Cannabinoid modulation of subgenual anterior cingulate cortex activation during experience of negative affect

Christine A Rabinak 1, Chandra Sekhar Sripada 2, Mike Angstadt 3, Harriet de Wit 4, K Luan Phan 5,
PMCID: PMC4242592  NIHMSID: NIHMS643488  PMID: 22160489

Abstract

Cannabinoids affect positive and negative affective experience and emotional perception, possibly by modulating limbic brain reactivity. In this double-blind crossover, placebo-controlled functional magnetic resonance imaging study in humans, an acute oral dose of Δ9-tetrahydrocannabinol (THC) attenuated subgenual anterior cingulate cortex (sgACC) reactivity during the induction of negative affect. This observation extends prior findings implicating a cortico-limbic, emotion-related central mechanism underlying cannabinoid function.

Keywords: Cannabinoid, Amygdala, Subgenual anterior cingulate, Emotion, fMRI

Introduction

The endogenous cannabinoid system has been identified as an important neuromodulator of emotional states, stimulating interest in this system as a potential novel target to treat affective disorders (Hill and Gorzalka 2009; Gaetani et al. 2009). Cannabis sativa, and its primary active constituent Δ9-tetrahydrocannabinol (THC) produce a complex subjective experience that involves elevating positive mood, attenuating negative mood, and enhancing relaxation (Gobbi et al. 2005; Hollister 1986; Hall and Solowij 1998; Wachtel et al. 2002; Kirk and de Wit 1999).

Cannabinoid Type 1 (CB1) receptors are densely localized in the amygdala and associated limbic frontal cortex including the anterior cingulate cortex (ACC) (Westlake et al. 1994; Tsou et al. 1998; Mailleux et al. 1992; Moldrich and Wenger 2000; Eggan and Lewis 2007), regions strongly involved in emotion and negative affect (Kober et al. 2008; Phan et al. 2002) and the pathophysiology of depression (Drevets 1998; Pezawas et al. 2005; Mayberg et al. 1999; Pizzagalli 2010).
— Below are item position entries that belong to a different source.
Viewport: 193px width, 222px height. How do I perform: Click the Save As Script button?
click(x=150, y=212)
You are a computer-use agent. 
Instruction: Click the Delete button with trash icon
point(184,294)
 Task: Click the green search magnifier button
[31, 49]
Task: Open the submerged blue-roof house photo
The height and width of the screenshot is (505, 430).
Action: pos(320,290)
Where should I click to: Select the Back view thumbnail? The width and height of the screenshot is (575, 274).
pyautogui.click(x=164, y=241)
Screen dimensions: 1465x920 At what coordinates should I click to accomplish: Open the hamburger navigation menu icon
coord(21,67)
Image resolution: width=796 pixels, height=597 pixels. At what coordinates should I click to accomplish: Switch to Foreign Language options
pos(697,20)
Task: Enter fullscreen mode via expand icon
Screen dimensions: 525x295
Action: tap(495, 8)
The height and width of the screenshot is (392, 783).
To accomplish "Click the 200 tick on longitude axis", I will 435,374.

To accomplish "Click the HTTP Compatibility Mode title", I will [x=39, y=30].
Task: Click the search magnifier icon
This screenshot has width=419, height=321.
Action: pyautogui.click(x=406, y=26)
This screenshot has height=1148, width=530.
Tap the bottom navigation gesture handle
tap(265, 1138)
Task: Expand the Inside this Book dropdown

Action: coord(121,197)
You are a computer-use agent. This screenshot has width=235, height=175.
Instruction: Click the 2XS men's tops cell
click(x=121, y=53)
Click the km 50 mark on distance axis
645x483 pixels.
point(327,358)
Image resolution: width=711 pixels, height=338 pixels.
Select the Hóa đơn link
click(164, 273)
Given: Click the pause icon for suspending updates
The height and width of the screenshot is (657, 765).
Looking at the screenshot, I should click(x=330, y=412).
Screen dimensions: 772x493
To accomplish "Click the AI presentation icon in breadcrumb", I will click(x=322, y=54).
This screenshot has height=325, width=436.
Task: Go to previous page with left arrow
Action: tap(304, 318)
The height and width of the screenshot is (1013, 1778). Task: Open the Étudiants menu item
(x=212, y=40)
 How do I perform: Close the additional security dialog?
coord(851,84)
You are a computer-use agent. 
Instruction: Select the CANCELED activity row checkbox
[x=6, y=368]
Interestingly, chronic use of marijuana is associated with selective attenuation of ACC and amygdala reactivity to affective stimuli (Gruber et al. 2009) and thus, agonism of CB1 receptors could account for the striking mood altering effects of THC.

In the present analysis, we examined the effect of THC on brain activity during a validated emotional picture processing task (the Emotional Pictures Task, EPT). The negatively valenced images typically induce negative affect while engaging limbic-paralimbic brain regions, particularly the amygdala and ACC (Phan et al. 2002). In a double-blind, randomized within-subjects crossover design, we examined the effects of a moderate dose of oral THC (7.5 mg) or placebo (PBO) in healthy volunteers (n = 16) on subjective and brain indices of stimulus-induced negative affect. We hypothesized that relative to PBO, THC would attenuate reactivity in cortico-limbic regions (amygdala and ACC) during the experience of negative emotion. The EPT also employs positively and neutral valence images, allowing for examination of the valence specificity of THC’s effects.

Materials and methods

Subjects

Sixteen healthy, right-handed volunteers (eight males; aged 18–28 years) participated in this study, previously described (Phan et al. 2008). All participants gave written informed consent after explanation of the experimental protocol, as approved by the University of Chicago Institutional Review Board.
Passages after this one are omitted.